## What the exercise asks
Please output the records below in full, exactly as given, but without the images.
(Dataset entries begins)
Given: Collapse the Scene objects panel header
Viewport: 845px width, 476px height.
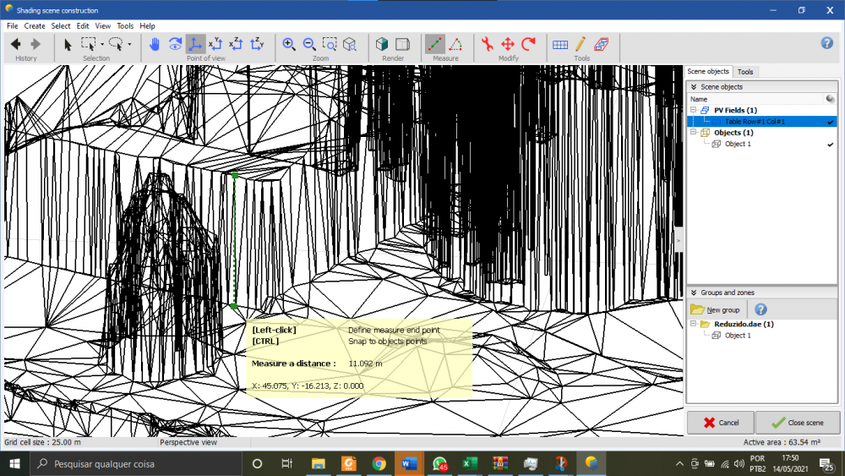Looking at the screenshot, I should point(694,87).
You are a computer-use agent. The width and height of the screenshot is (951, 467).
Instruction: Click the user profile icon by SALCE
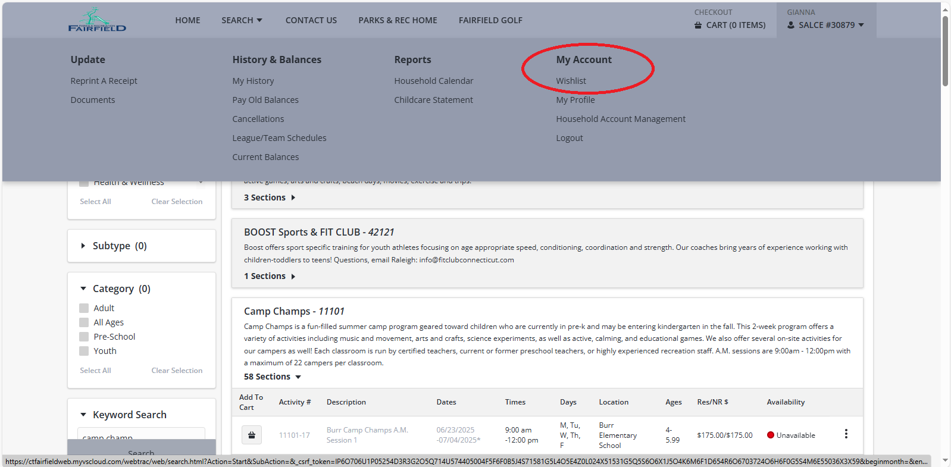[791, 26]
(Dataset entries ends)
## Answer for this exercise
Given: Collapse the Scene objects panel header
Viewport: 845px width, 476px height.
Looking at the screenshot, I should point(694,87).
You are a computer-use agent. The width and height of the screenshot is (951, 467).
Instruction: Click the user profile icon by SALCE
[791, 26]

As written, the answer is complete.